Thursday, February 21, 2008

Before I left for Chile, I owned one tube of mascara and one duet of eyeshadow called “taupia.” Then, one night while I was visiting Perú, I let my friends talk me into wearing make-up. They painted up my eyes and spent the whole night exclaiming, “Wow, you have really beautiful eyes.”
After that, I feel in love with the concept of turning my own face into an empty canvas. Now, don’t get me wrong; I totally… hmm, I can’t remember the word in English. In Spanish it is proponer. Something like encourage, but not. So, I guess I totally encourage the idea of natural beauty. Promote!!! That’s the word. Okay, I totally promote the idea of natural beauty. But I have a lot of fun with the idea of being able to alter your appearance and, some manner, who you are. I have to say that there are times that I have more confidence while wearing make-up. There are just certain expressions that are really emphasized when I have make-up on.
Tonight, a friend of a friend is having a birthday party in Isla Verde. Isla Verde is filled with rich American tourists and always makes me feel slightly uncomfortable. So, I opened up my make-up door and pulled out my various eye-shadows. There is the cheap set of twelve colors from Chile that sometimes gives a special tint to the others. There is the set of three different greens that I also bought in Chile. It is rather special to me, because it suddenly made me realize that my eyes are actually slightly more green than they are blue.

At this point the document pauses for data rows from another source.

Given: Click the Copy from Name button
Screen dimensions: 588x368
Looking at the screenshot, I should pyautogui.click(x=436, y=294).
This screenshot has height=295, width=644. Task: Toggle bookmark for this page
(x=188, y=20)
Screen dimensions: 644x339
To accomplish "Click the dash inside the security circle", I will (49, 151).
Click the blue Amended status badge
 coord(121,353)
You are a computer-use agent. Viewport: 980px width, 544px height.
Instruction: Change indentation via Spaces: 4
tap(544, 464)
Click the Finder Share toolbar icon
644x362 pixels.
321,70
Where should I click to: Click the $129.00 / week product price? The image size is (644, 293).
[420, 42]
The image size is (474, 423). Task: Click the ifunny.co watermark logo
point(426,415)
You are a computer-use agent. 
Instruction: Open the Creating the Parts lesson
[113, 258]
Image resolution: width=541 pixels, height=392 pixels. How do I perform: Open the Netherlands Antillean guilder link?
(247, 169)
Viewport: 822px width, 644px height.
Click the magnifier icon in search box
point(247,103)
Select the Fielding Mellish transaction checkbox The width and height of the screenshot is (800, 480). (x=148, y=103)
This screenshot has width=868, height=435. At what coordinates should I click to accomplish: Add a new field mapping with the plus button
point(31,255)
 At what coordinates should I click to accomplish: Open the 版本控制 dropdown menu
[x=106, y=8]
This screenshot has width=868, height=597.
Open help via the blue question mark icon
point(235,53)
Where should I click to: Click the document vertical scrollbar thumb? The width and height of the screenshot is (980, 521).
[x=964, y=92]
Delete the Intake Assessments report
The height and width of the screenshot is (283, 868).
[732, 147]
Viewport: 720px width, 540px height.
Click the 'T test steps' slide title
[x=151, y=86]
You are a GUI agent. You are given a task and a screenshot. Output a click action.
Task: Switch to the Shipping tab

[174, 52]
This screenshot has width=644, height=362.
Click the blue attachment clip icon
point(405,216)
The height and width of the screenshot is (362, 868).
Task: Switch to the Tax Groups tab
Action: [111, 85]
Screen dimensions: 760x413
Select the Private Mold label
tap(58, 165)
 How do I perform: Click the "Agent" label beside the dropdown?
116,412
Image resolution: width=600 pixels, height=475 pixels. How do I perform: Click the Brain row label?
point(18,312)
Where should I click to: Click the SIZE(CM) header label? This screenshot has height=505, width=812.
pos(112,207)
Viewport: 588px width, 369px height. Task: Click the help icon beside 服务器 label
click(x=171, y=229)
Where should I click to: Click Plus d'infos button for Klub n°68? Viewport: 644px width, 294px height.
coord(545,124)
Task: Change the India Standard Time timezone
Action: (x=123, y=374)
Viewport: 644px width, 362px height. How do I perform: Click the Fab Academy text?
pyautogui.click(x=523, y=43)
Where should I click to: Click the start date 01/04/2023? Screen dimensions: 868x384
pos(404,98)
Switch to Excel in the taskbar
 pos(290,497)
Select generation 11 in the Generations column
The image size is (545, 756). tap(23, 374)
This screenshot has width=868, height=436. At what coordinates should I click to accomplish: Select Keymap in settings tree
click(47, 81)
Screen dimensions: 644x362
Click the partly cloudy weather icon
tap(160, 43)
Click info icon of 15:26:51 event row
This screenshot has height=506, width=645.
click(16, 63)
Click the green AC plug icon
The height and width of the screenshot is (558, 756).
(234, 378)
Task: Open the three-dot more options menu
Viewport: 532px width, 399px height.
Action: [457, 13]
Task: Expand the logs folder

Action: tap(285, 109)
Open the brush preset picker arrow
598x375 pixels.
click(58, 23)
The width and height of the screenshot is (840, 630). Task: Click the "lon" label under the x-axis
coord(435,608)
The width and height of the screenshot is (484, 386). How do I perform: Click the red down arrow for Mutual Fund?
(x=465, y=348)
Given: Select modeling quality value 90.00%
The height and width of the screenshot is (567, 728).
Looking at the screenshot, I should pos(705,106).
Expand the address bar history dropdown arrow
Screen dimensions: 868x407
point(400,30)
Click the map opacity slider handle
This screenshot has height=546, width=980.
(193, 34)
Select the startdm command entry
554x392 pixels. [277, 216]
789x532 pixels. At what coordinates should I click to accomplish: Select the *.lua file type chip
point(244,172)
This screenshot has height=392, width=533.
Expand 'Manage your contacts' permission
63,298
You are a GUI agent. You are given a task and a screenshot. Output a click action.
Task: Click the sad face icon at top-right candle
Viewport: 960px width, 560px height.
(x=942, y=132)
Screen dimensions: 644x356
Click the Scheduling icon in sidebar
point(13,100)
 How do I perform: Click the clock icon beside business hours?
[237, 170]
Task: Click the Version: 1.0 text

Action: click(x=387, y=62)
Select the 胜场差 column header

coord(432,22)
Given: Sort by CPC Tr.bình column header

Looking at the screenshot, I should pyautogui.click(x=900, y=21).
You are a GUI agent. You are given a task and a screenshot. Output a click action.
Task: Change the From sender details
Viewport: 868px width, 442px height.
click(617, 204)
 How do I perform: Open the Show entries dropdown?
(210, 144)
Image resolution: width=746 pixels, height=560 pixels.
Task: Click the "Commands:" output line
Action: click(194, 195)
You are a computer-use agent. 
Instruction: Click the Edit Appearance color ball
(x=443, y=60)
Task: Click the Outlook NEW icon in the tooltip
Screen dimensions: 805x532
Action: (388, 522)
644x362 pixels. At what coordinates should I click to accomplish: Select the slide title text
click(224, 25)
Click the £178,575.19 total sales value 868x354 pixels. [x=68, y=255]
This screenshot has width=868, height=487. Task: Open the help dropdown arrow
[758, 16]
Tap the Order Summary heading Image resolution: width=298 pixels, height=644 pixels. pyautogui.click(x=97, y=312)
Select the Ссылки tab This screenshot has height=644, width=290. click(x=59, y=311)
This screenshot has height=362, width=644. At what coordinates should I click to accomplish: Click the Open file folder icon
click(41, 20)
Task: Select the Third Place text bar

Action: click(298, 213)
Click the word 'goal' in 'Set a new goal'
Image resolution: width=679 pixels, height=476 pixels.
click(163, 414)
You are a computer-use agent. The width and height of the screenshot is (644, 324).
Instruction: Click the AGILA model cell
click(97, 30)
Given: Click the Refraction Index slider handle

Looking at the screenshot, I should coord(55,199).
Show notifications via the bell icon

Then there are all the single colors that I bought at Fred Meyer: light pink, dark pink-almost-crimson, purple, light blue, and a very dark blue that sparkles. There are the two single ones that I bought at the PC Market: opal and “northern lights” (a sparkly darker pink). There is a duet of light and dark blue that has been such a staple in my make-up supply. There a couple of different brilliant greens. And then there is the risk-taker: a turquoise bright blue powder. Oh, and the sparkly silver tube.
I decided to take a risk tonight and cake on the turquoise across, up and down my eyelid. Next, a stroke of sparkly midnight blue around my eyes and a shade of blue similar to what you might expect a dull blueberry to look like covered the middle of my eyelids. Black eyeliner and mascara completed the look…
Well, I had planned on taking some pics to show what I just described, but my main photographer (Becca) had to leave Puerto Rico. Nobody else here really understands my photographic style. While I got some good pics of friends, there were no good pics of me. Maybe I could use Photoshop... We’ll see.
It was a good thing I decided to wear make-up and a low-cut top so that most people would focus on everything above my waist, because my shoes broke. Fortunately, the bouncers didn’t kick me out for having to go barefoot, but feet did get disgustingly dirty. And tomorrow, I will have to go pick out a new pair of heels. While the ones that broke were really cheap, they were also really comfortable. So, please join me in a moment of silence in remembrance of the $5 comfortable, black heels that broke tonight… Don’t cry too much; It would be a shame to have that sparkly midnight blue eyeshadow running down your cheeks.